## FRAGMENT TEKSTU
'''

Awans w słabym stylu: Arsenal 1-2 Östersunds
22.02.2018, 21:59, Łukasz Wandzel 1365 komentarzy
Kiedy Arsenal w pierwszym pojedynku z Östersunds w Szwecji wygrał pewnie 3-0, wszyscy myśleli, że awans do 1/8 finału Ligi Europy jest już czymś dokonanym. Podobnie musieli myśleć podopieczni Arsene'a Wengera, którzy dwumecz uznali chyba za wygrany jeszcze w szatni. Jednak drużyna przyjezdna pokazała, że nie boi się grać na The Emirates i o mało nie skompromitowała londyńczyków, obnażając ich wszystkie słabości. W głównej mierze słabości poszczególnych zawodników. A takiej taryfy ulgowej nie da im choćby drużyna z Mediolanu, Lipska czy Dortmundu w kolejnej fazie rozgrywek...
Jedynym zadaniem Kanonierów na to spotkanie było, jak się wydawało, nie strzelenie sobie trzech goli samobójczych albo, mniej drwiąco odnosząc się do piłkarzy z Londynu, nie podarowanie przeciwnikom trzech bramek. Tymczasem, Arsenal był o krok od zostania upokorzonym na własnym stadionie, ponieważ Calum Chambers podłapał pomysł z trafianiem do własnej siatki. Choć szczerze trzeba powiedzieć, że gospodarze skorzystali z drugiej opcji i oddali dwa gole w prezencie. Każdy, kto kibicował dziś zawodnikom z armatką na piersi, mógł przez chwilę pozazdrościć, że to nie ich zawodnicy grali jak natchnieni, bo to właśnie drużynie Östersunds należą się brawa za występ. Puste krzesełka na stadionie w Londynie pod koniec meczu mówią same za siebie - Arsenal awansował, ale zrobił to w słabym stylu.
Składy, w jakich zagrały oba zespoły:
Arsenal: Ospina - Bellerin, Chambers, Holding, Kolasinac - Elneny, Maitland-Niles (46' Xhaka) - Mchitarian, Wilshere (75' Willock), Iwobi (90+2' Nelson) - Welbeck.
Östersunds: Keita - Mukiibi (73' Islamovic), Papagiannopoulos, Pettersson, Widgren - Aiesh (52' Tekie), Nouri, Edwards - Hopcutt (81' Arhin), Ghoddos, Sema.

'''

## ZADANIE
Przytocz dosłownie fragment relacji z meczu Arsenalu z Östersunds, który zaczyna się od słów zawierających "Jedynym zadaniem Kanonierów", a kończy na "w słabym stylu.".

## ZAREJESTROWANE DANE
'''

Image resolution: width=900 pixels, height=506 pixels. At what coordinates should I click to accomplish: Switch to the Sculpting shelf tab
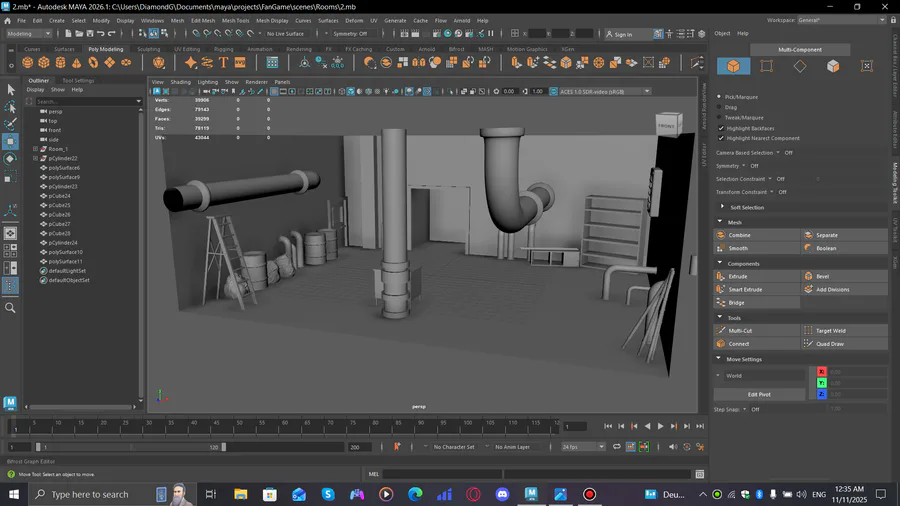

'''

## PEŁNE ROZWIĄZANIE
Jedynym zadaniem Kanonierów na to spotkanie było, jak się wydawało, nie strzelenie sobie trzech goli samobójczych albo, mniej drwiąco odnosząc się do piłkarzy z Londynu, nie podarowanie przeciwnikom trzech bramek. Tymczasem, Arsenal był o krok od zostania upokorzonym na własnym stadionie, ponieważ Calum Chambers podłapał pomysł z trafianiem do własnej siatki. Choć szczerze trzeba powiedzieć, że gospodarze skorzystali z drugiej opcji i oddali dwa gole w prezencie. Każdy, kto kibicował dziś zawodnikom z armatką na piersi, mógł przez chwilę pozazdrościć, że to nie ich zawodnicy grali jak natchnieni, bo to właśnie drużynie Östersunds należą się brawa za występ. Puste krzesełka na stadionie w Londynie pod koniec meczu mówią same za siebie - Arsenal awansował, ale zrobił to w słabym stylu.